Segunda, a esquerda considera o cristianismo nos Estados Unidos como parte intrínseca da identidade nacional americana – uma identidade que deseja erodir em favor de uma identidade de “cidadão mundial”. A esquerda não apenas lutou contra o Natal; procurou minar outros feriados de identidade nacional.

Por inúmeras razões, não apenas de esquerda, os americanos não comemoram mais o aniversário de George Washington (de fato foi substituído pelo totalmente sem sentido “Dia dos Presidentes”) ou o aniversário de Abraham Lincoln, como fizeram quando eu era criança, meu pai era criança, e seu pai era criança.

O único americano celebrado em um feriado nacional é Martin Luther King Jr., que é aceitável para a esquerda porque não é branco.

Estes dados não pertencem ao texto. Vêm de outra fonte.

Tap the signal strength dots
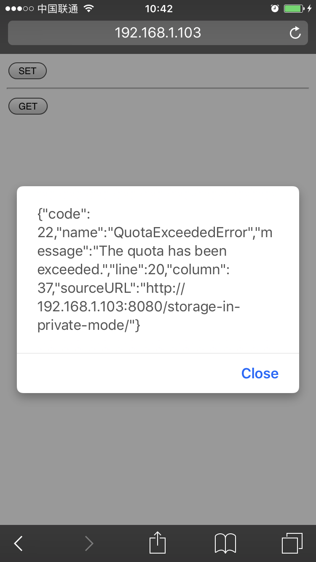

Uma prova do desejo da esquerda de minar os feriados nacionais especificamente americanos é a guerra aos dois feriados restantes especificamente americanos: o Dia da Independência e o Dia de Ação de Graças.

A esquerda considera o Dia de Ação de Graças uma fraude histórica e uma celebração imoral do “genocídio” dos índios americanos – que é o que se ensina agora às crianças em muitas escolas públicas americanas. E o “Feliz Dia de Ação de Graças” foi substituído por “Boas Festas”.

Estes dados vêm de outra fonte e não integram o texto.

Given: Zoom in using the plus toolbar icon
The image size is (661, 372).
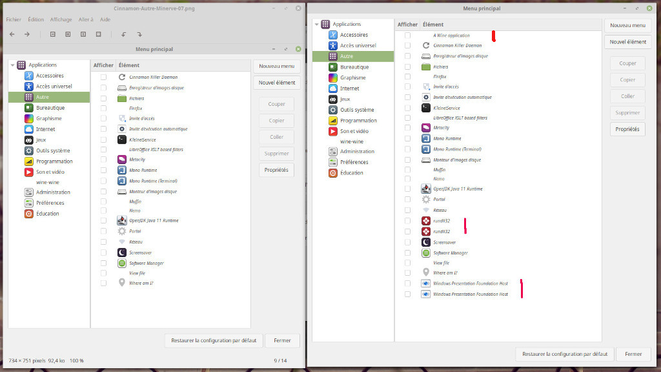Looking at the screenshot, I should [68, 34].
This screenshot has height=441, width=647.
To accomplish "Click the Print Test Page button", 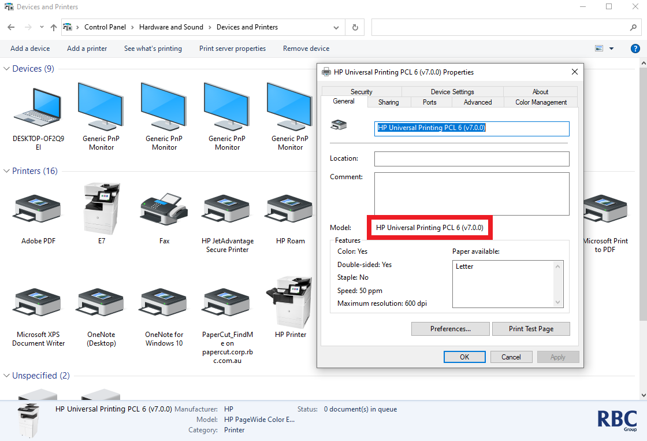I will [x=530, y=328].
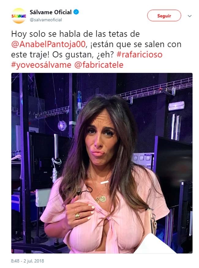Visit the @fabricatele profile mention
199x268 pixels.
pyautogui.click(x=99, y=65)
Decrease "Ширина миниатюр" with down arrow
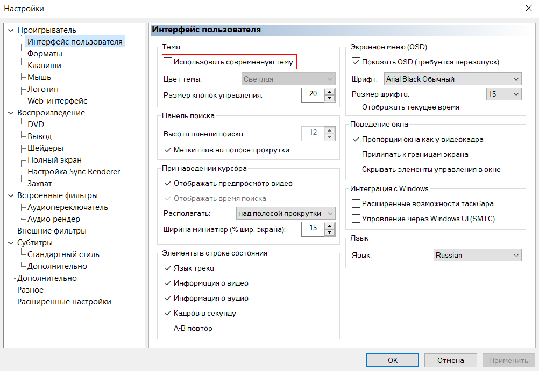539x371 pixels. [x=329, y=232]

Quanto ao 4 de Julho, o New York Times está liderando a destruição da celebração do aniversário dos Estados Unidos, declarando que a verdadeira fundação da América foi em 1619, ano em que, segundo afirma o jornal, os escravos africanos chegaram ao continente americano pela primeira vez.

É claro, ainda há o Dia dos Veteranos e o Memorial Day, mas eles não feriados nacionais especificamente americanos; praticamente todos os países têm feriados parecidos.

Mas o Natal é um problema para a esquerda. Ele celebra a religião e o faz de maneiras essencialmente americanas (como a música de Natal americana, por exemplo).

A terceira e última razão é que a esquerda é triste. Qualquer coisa e quem quer que a esquerda influencie tem menos alegria na vida. Conheci liberais felizes e infelizes e conservadores felizes e infelizes, mas nunca encontrei um esquerdista feliz.

E quanto mais à esquerda você for, mais irritadas e infelizes serão as pessoas que encontrará. Mulheres e negros felizes, por exemplo, têm uma probabilidade muito maior de serem conservadores do que esquerdistas.

O Natal é feliz demais para a esquerda. “Noite Feliz” não é uma canção para ela."